Opponent Analysis: The San Antonio Spurs


PHOENIX — As the Phoenix Suns prepare to renew their postseason rivalry with the San Antonio Spurs, one team is talking about thriving with a three-guard attack and another is speaking about getting things done with defense.

Only it’s not who you’d expect it to be on both counts.

It might be time to check the sky for flying pigs after the Spurs rolled the Mavericks with some small ball via the potent combination of Tony Parker, Manu Ginobili and George Hill and the Suns clamped down on defense in holding the Blazers under 100 points in all but their series-opening loss.

“We’re a different team, and they’re a different team,” said Suns forward Grant Hill.

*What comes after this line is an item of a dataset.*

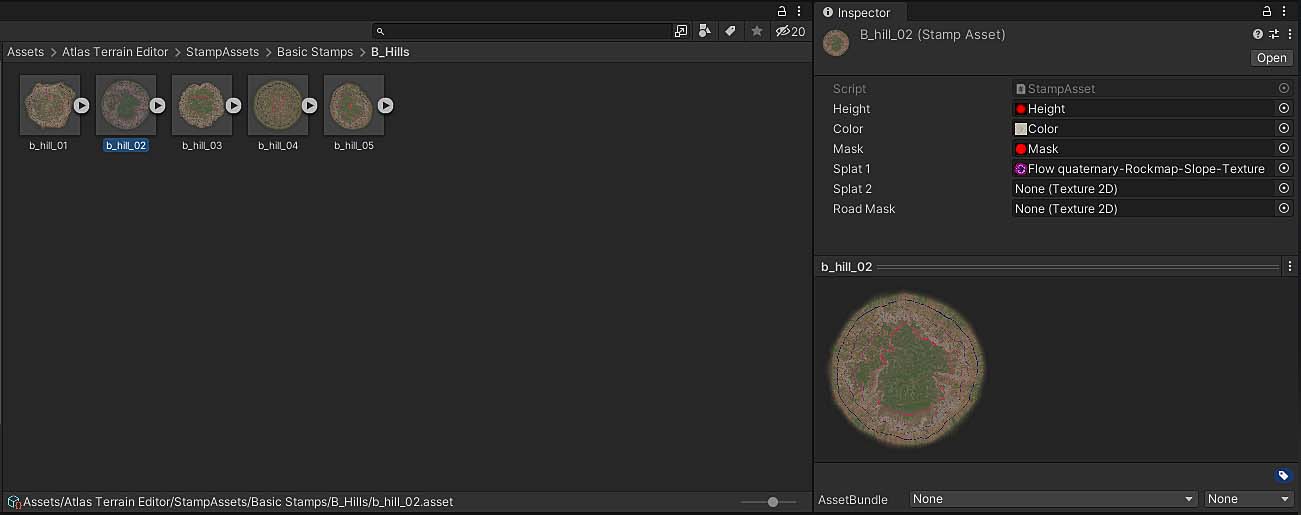Select the b_hill_04 asset thumbnail
Viewport: 1301px width, 515px height.
pyautogui.click(x=278, y=105)
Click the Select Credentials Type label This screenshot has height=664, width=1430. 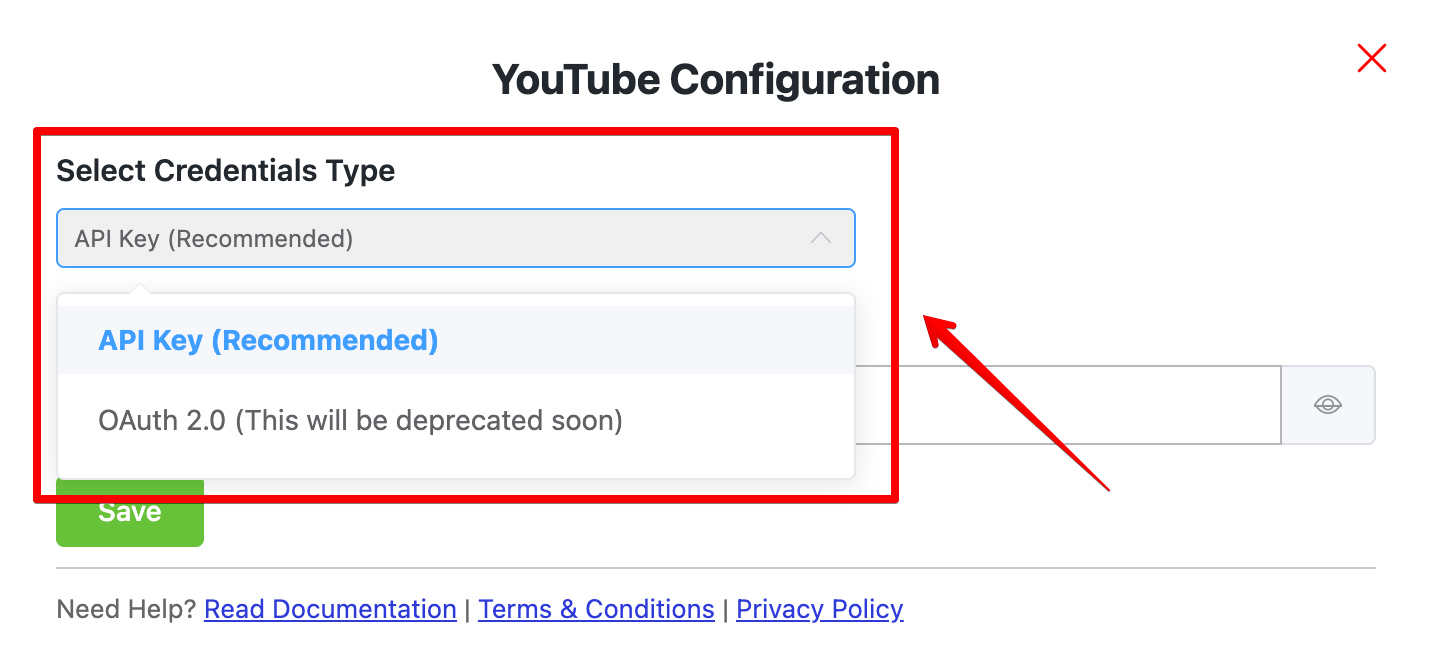tap(225, 171)
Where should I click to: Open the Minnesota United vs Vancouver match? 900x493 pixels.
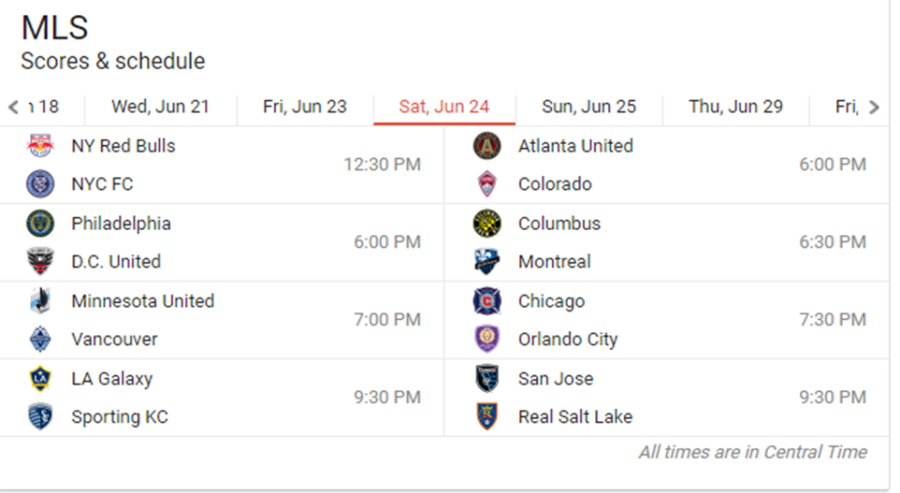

After Steve Kerr took over as Suns GM following the team’s 2007 loss to San Antonio, he tried to mold the Suns in the image of his former team. That included making the infamous trade for Shaq to give the Suns more size and eventually hiring former Spur Terry Porter as head coach to instill more of a defensive attitude in this club.

Although the Suns soon stopped trying to be the Spurs as Kerr reversed those moves by trading Shaq and firing Porter when he realized it wasn’t working, the Suns have still made defense more of a priority this season. Their defensive numbers have subsequently improved, leading up to the Portland series when they played arguably their best ‘D’ of the season. Hill said the team now talks about getting stops in huddles and truly takes pride in its defense, something that was never the case in the past.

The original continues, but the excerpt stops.